### ACTION ITEM:
For the entries below, repeat exactly each line starting with the one that contains "Task: Tick the Blocked Requests checkbox" and going on through the one that contains "Expand the System", and no others.

[Stored data entries]
<<<<
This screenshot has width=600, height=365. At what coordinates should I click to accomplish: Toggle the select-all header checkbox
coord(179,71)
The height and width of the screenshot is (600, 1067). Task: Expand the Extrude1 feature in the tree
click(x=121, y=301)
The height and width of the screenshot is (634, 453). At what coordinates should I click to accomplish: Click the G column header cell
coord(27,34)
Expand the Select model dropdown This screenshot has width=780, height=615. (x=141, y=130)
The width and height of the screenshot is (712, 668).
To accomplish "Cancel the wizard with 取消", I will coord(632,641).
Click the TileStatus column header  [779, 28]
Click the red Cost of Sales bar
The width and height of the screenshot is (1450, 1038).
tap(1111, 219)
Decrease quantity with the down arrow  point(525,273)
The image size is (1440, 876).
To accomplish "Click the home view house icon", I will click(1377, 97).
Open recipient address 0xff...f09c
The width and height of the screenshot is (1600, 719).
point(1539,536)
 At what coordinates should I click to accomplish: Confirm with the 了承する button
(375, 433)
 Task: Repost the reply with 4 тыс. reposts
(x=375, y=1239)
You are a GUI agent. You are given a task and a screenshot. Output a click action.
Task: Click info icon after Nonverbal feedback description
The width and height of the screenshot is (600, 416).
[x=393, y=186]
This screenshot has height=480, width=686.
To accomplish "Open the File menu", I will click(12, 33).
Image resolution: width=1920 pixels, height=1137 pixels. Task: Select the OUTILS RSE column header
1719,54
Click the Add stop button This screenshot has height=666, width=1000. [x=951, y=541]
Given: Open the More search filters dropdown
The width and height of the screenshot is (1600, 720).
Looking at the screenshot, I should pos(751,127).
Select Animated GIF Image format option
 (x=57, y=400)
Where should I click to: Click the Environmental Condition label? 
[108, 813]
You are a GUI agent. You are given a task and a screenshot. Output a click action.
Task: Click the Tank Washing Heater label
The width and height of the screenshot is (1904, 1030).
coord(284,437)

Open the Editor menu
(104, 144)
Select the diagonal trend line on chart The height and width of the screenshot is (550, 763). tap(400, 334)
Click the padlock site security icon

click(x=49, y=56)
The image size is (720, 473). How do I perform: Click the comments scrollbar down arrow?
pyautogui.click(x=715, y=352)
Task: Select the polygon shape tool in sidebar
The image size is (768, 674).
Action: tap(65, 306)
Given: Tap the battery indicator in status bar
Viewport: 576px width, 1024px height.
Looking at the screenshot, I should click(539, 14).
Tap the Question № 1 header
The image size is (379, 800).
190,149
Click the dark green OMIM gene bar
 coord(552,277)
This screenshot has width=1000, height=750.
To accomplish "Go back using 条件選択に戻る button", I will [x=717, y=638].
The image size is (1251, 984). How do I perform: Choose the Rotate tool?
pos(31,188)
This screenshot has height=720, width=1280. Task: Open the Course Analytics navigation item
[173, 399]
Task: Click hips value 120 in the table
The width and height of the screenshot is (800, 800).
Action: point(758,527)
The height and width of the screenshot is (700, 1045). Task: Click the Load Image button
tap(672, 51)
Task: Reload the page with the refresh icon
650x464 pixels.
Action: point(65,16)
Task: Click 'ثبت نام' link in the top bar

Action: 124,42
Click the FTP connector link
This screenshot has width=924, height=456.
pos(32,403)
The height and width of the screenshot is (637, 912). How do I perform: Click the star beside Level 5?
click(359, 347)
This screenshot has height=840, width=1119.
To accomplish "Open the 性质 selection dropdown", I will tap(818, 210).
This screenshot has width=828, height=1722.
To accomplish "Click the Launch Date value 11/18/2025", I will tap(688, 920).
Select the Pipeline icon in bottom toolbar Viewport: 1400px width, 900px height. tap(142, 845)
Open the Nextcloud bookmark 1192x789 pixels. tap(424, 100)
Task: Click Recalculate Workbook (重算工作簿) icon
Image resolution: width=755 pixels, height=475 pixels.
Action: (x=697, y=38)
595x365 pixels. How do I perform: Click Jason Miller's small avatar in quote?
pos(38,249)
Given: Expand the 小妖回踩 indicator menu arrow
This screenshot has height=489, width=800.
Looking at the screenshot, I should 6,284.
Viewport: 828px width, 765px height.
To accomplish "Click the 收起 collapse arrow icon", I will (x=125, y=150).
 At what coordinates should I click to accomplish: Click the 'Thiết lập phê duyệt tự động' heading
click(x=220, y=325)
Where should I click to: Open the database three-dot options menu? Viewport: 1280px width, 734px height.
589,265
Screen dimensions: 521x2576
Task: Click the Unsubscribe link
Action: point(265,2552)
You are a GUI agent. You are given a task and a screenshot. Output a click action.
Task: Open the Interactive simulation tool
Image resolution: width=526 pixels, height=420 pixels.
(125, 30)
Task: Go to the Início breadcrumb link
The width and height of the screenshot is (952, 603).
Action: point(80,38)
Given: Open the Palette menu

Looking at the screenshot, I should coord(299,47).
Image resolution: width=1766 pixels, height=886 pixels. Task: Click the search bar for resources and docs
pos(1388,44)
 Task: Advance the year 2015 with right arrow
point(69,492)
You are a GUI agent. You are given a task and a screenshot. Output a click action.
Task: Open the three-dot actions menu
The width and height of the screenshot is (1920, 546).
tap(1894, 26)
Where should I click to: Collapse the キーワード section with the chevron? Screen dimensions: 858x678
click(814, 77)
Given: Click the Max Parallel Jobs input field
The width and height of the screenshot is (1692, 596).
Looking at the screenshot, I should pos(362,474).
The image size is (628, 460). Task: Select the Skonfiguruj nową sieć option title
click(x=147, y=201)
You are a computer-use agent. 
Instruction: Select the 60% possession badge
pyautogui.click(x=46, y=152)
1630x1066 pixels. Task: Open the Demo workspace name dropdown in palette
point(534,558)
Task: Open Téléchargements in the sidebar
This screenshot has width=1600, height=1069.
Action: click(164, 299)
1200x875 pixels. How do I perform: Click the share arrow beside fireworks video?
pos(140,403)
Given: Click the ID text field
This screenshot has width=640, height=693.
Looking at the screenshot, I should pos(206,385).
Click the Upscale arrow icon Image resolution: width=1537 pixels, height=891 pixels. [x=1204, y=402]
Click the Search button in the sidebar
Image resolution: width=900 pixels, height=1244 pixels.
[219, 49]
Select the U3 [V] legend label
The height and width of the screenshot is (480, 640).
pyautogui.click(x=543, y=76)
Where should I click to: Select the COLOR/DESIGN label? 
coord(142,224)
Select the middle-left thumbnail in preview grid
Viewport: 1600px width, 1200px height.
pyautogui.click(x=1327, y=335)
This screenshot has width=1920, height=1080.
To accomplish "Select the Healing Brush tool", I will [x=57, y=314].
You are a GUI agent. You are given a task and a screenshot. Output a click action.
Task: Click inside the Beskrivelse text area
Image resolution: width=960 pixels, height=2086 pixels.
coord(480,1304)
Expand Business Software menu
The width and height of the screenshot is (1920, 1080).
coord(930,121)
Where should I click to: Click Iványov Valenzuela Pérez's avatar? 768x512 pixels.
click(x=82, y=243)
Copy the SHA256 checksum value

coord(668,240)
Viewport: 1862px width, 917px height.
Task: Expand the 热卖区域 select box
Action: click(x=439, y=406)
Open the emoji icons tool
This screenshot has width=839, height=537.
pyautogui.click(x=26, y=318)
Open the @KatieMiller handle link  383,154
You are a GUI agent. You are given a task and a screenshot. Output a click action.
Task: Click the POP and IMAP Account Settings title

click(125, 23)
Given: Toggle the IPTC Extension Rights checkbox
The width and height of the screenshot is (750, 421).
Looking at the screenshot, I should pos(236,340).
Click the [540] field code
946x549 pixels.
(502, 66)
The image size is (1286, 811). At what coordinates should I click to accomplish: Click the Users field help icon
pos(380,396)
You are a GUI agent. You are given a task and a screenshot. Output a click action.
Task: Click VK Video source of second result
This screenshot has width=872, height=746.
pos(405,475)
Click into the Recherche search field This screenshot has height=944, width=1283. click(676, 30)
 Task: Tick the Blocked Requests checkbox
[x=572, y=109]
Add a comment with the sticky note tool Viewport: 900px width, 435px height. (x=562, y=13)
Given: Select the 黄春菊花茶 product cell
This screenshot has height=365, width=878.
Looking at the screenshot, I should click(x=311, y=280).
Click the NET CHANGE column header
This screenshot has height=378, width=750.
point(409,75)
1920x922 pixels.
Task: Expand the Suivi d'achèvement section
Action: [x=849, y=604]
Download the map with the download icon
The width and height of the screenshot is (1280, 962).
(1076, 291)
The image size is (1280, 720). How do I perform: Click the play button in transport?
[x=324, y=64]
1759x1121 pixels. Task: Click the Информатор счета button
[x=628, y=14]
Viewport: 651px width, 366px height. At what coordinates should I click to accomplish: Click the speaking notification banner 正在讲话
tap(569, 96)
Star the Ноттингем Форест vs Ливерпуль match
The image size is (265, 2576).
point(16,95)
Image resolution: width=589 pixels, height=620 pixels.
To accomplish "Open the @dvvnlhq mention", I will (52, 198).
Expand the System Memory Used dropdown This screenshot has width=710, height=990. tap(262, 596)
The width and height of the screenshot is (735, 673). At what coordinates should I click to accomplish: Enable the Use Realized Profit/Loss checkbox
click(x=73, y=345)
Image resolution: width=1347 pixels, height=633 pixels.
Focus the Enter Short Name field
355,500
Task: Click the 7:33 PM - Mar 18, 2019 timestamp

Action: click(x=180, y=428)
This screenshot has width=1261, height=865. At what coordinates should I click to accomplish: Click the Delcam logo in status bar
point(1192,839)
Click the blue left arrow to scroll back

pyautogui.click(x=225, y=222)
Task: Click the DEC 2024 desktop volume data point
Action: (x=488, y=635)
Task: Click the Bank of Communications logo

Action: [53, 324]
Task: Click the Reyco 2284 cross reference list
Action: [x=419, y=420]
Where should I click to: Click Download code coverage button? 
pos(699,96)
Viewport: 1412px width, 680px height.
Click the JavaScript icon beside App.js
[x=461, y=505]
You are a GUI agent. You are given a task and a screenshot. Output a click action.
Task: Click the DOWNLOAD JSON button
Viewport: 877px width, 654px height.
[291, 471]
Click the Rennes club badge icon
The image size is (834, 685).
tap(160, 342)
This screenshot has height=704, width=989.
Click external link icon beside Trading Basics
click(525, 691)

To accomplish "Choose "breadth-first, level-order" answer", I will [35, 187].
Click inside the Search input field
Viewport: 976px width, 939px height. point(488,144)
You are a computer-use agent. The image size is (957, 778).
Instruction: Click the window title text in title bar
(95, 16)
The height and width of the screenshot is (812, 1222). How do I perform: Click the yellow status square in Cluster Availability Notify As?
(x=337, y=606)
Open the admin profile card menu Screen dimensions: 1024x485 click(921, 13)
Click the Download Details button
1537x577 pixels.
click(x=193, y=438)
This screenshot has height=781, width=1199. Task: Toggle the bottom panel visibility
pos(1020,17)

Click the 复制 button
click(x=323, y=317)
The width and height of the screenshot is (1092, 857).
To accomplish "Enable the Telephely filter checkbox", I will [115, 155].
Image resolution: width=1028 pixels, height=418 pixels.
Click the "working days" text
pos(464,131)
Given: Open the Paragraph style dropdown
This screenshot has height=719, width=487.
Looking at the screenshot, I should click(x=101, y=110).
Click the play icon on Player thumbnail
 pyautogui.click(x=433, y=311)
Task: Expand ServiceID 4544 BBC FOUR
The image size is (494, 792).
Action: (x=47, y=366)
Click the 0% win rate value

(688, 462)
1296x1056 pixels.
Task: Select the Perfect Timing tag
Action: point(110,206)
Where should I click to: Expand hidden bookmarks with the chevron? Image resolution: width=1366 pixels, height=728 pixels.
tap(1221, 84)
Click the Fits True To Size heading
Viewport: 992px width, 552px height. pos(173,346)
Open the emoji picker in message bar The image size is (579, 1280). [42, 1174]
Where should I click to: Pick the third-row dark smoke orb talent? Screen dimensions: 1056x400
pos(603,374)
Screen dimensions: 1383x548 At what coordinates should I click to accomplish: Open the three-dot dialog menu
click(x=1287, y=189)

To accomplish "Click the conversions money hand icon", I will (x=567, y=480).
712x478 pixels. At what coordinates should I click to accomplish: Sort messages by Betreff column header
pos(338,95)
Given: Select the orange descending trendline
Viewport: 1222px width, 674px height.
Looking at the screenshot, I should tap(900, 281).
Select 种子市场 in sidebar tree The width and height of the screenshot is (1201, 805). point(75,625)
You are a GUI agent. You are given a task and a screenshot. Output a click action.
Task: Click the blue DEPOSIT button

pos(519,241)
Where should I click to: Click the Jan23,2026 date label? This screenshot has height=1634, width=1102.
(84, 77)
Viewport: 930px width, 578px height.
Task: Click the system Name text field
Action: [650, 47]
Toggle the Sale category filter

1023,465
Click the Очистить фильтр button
>>>>
### RESULT OF THE TASK:
 Task: Tick the Blocked Requests checkbox
[x=572, y=109]
Add a comment with the sticky note tool Viewport: 900px width, 435px height. (x=562, y=13)
Given: Select the 黄春菊花茶 product cell
This screenshot has height=365, width=878.
Looking at the screenshot, I should click(x=311, y=280).
Click the NET CHANGE column header
This screenshot has height=378, width=750.
point(409,75)
1920x922 pixels.
Task: Expand the Suivi d'achèvement section
Action: [x=849, y=604]
Download the map with the download icon
The width and height of the screenshot is (1280, 962).
(1076, 291)
The image size is (1280, 720). How do I perform: Click the play button in transport?
[x=324, y=64]
1759x1121 pixels. Task: Click the Информатор счета button
[x=628, y=14]
Viewport: 651px width, 366px height. At what coordinates should I click to accomplish: Click the speaking notification banner 正在讲话
tap(569, 96)
Star the Ноттингем Форест vs Ливерпуль match
The image size is (265, 2576).
point(16,95)
Image resolution: width=589 pixels, height=620 pixels.
To accomplish "Open the @dvvnlhq mention", I will (52, 198).
Expand the System Memory Used dropdown This screenshot has width=710, height=990. tap(262, 596)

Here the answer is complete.